Aslında ölmedin. Ama ölümle yaşam arasındaki fark kalbin vücuda kan
pompalaması mı? Yoksa kafanın içinde mi yaşamak dediğin şey? Birinin
elini tutmak mı insanı hayatta tutan, yoksa birinin elini tutma umudu
mu? Pilav üstü kurufasulye yemek mi, bunun gerçekleşeceği ana kadar
gereken sabır mı? Sen değil misin çölde susuzluktan ölmek üzere olan,
bir adım daha atacak hali kalmamış, akbabalara yem olacağından emin
olan. Sonra aynı sen değil mi ne kadar uzakta olduğu belli bile
olmayan vahaya doğru dünya rekoru kırarcasına koşan? Serapmış o, şimdi
sıçtın işte. Pilav üstü kuru da yok, elini tutacağın kimse de.

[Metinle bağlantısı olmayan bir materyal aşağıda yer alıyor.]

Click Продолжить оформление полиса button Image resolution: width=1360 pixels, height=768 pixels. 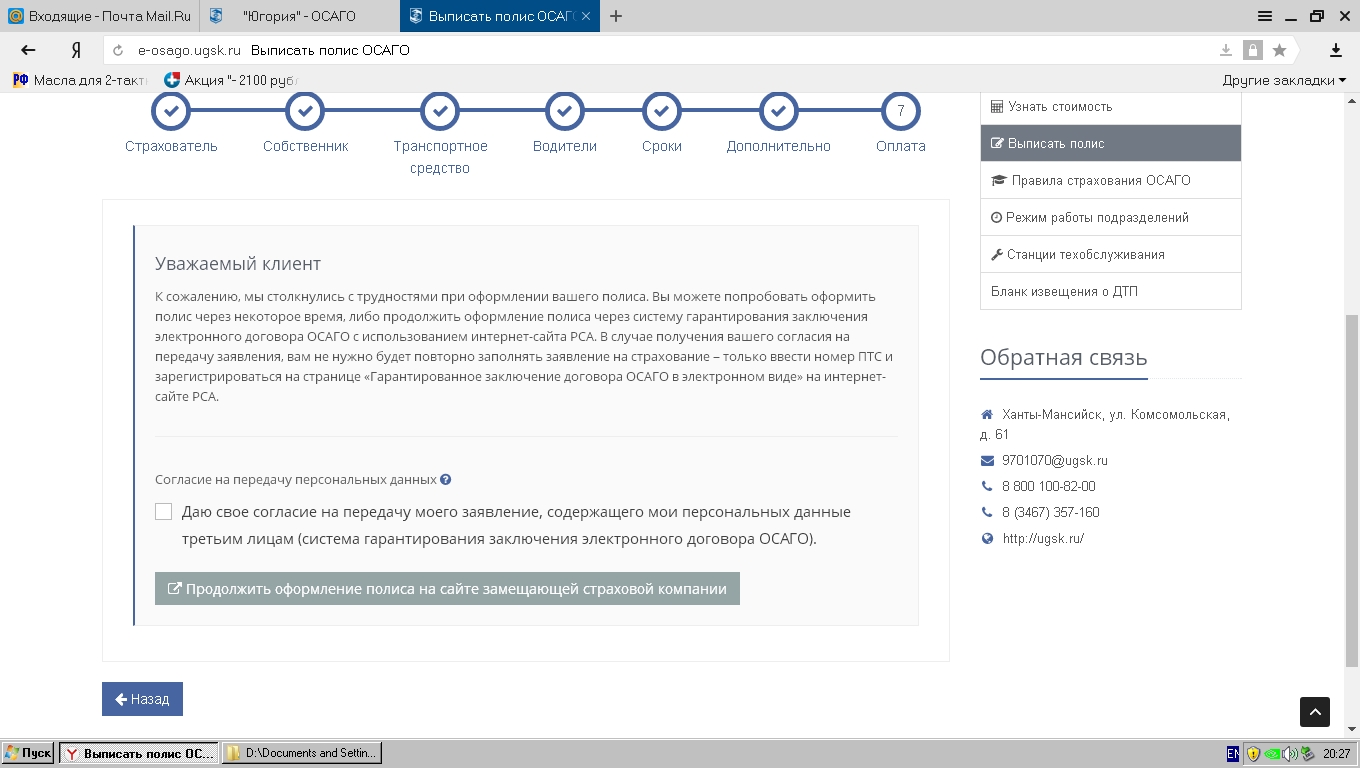coord(447,589)
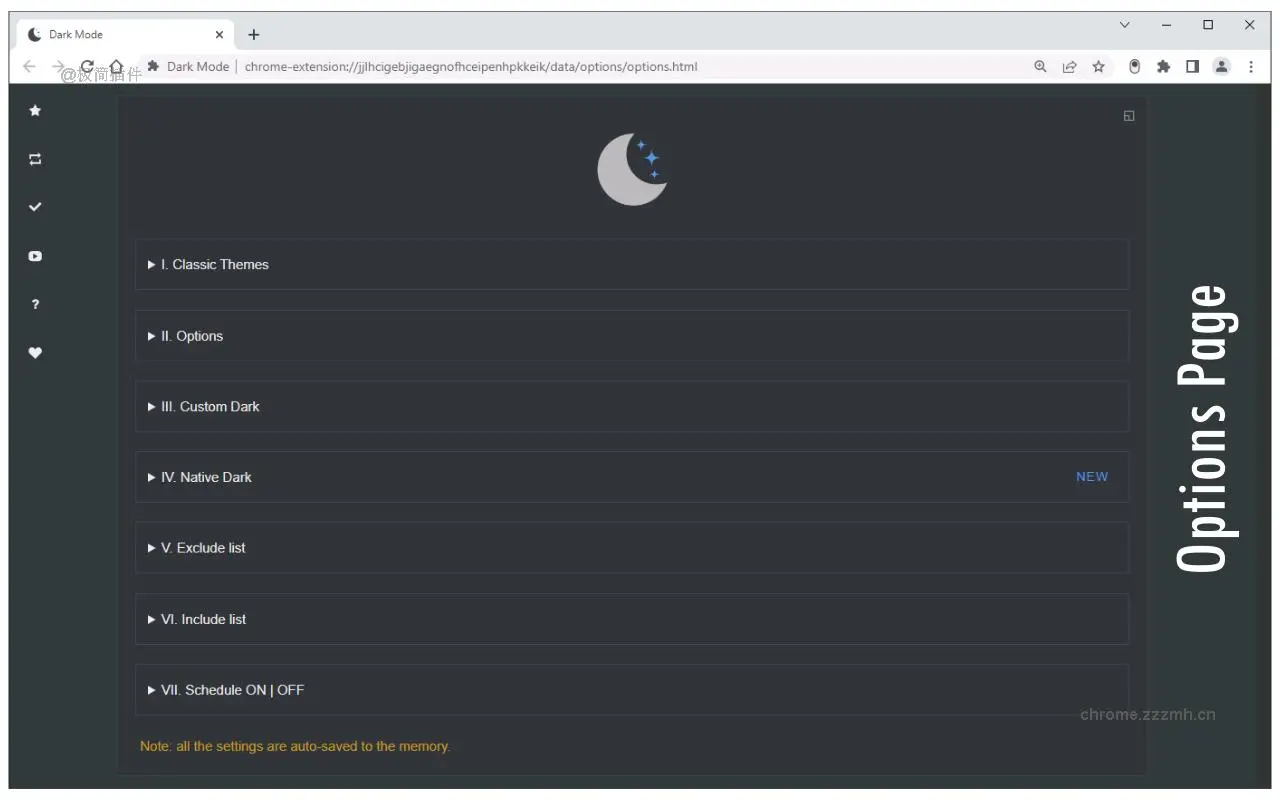Screen dimensions: 1280x800
Task: Open options in a new window icon
Action: [1128, 115]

Yaşam ile ölüm arasındaki ince çizginin farkında mısın? Ne kadar yakın
aslında. Bir cümle ile yok olabilirsin. Vücudun yaşamaya devam
edebilir ancak. Bunun adı da cehennemdir. Sen öldüysen ve vücudun
yaşıyorsa, yanmaktan başka hangi yol var?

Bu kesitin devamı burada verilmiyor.